# How good are Kenneth Cole watches?



## TobusRex

How good are their watches? I expect probably about on par with other fashion brands. I've seen some nice looking Kenneth Cole watches, including one in the Cebu Airport duty free store, where I saw this watch:









Very striking and interesting watch in person, but the price demanded at the store was about $250, which I though was probably a lot more than the watch was worth. I was right, on their website the watch lists for $185. Glad to say I didn't buy it. Also, and this information wasn't passed on by the salesman at the store, the watch is an automatic (which would automatically remove me from considering it).

Anyway long story short....I recently found a "brand new" Kenneth Cole watch with "General Dynamics" on the face (from my stint with GD about 15 years ago). The battery is long since dead, but the watch is in brand new condition since it was only taken out of the box once (to look at it when I first got it). I expect the watch is a cheapo, but it looks pretty nice (stainless steel case and band). I don't know how much it's worth...a used Kenneth Cole quartz watch. I'll hang onto it, but I'm curious as to it's value in American dollars.


----------



## StufflerMike

Post moved to our Fashion Watches forum.


----------



## tobytobes

very very not good complete and utter junk with a 100000 percent mark up on them. avoid like the plague. best fashion watch brand is Armani in my experience.


----------



## natnaes

Quartz second-hand watches are generally worth nothing, it depends on what value someone may put on it, but it is $0 market value.


----------



## TobusRex

natnaes said:


> Quartz second-hand watches are generally worth nothing, it depends on what value someone may put on it, but it is $0 market value.


Meh, didn't expect it would be worth much. Still, a nice looking watch. Doubt I'll replace the battery and wear it, I have several watches that are running that I like a whole lot better 

Tks all.


----------



## Mediocre

It is against forum rules to appraise or discuss watch value in detail, but as has been stated, it is probably not worth much $$$. If it is sentimental, the value is up to you.

Speaking to KC watches in general, I have never owned one, but I have friends that do. They look nice enough, however they do not seem to hold up very well. They seem to be 12-24 month watches at most, then something breaks. Fossil seems to hold up better from what I have seen.


----------



## Agent Sands

I own two Kenneth Cole watches and my experience with the brand has been good. Both pieces have held up well and look very sharp. Among fashion watches, you can do much worse.


----------



## Aleric

I own several Kenneth Cole watches. Most of them are quartz and one being a digital touch screen model. I also have two "semi-skelitonized" Chinese made automatics. They have exibition case backs with decorated rotors. They're pretty decent looking and keep good time. Both are hand windable and hack too. Kenneth Cole watches are produced by the Binda Group.
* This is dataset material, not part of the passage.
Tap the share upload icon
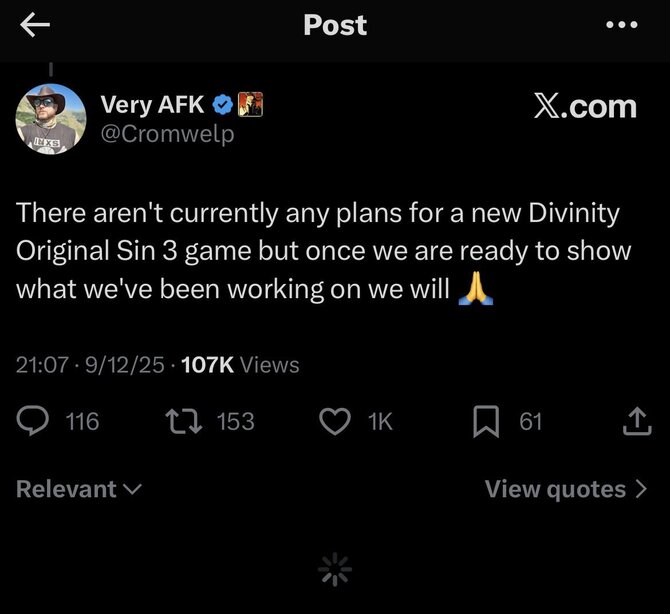The width and height of the screenshot is (670, 614). [x=636, y=423]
All of my KC's have held up well over the years that I've owned them.

Anyway, when shopping for them, look for close-outs and places that sell them at steep discounts. I'd never pay more than $100 for one and most of mine averaged in the $50-$60 range. And by the way, the duty free store in Cebu (been there myself a few times) is not the kind of place to purchase watches or much else for that matter IMHO.


----------



## jardel

I doubt Armani is the best fashion watch brand. I prefer Burberry and CK.


----------



## kobethomson

I do own couple Kenneth Cole Watches.....
However, they are sitting in my drawer after they ran out of batteries


----------



## watermanxxl

$185 can get you a "Monster"... Case closed.


----------



## weng94

I have two Kenneth Cole watches. They both been great. The one on the picture I had since 2003 and it's still working and keeps good time. All I do is clean it regularly and change the battery when needed.


----------



## imprezhouse

i owned 2 Kenneth cole watches. Both still working and the design still trendy. The only set back is their water resistant, it will get wet even with you washing your hand at basin. Then water bubble will accumulate at the glass inner surface but after few days, it dried up and back to normal. Since then, it is still working fine. I love both watches.


----------



## Impulse

I own a Kenneth Cole kc9112 skeleton auto. Hand winding and hacking Chinese movement. Good build quality and easily one of the most accurate mechanicals I know.


----------



## StufflerMike

Impulse said:


> I own a Kenneth Cole kc9112 skeleton auto. Hand winding and hacking Chinese movement. Good build quality and easily one of the most accurate mechanicals I know.


How many mechanicals do you know if I may ask ?


----------



## jardel

Kenneth Cole's coats are better.


----------



## psykon99

I've owned one for several years now, and while it's not in heavy rotation anymore, it's held up quite well. Also, they offer a lifetime warranty on at least the movement, so one would assume they have to be halfway decent. 


Sent from my iPhone using Tapatalk


----------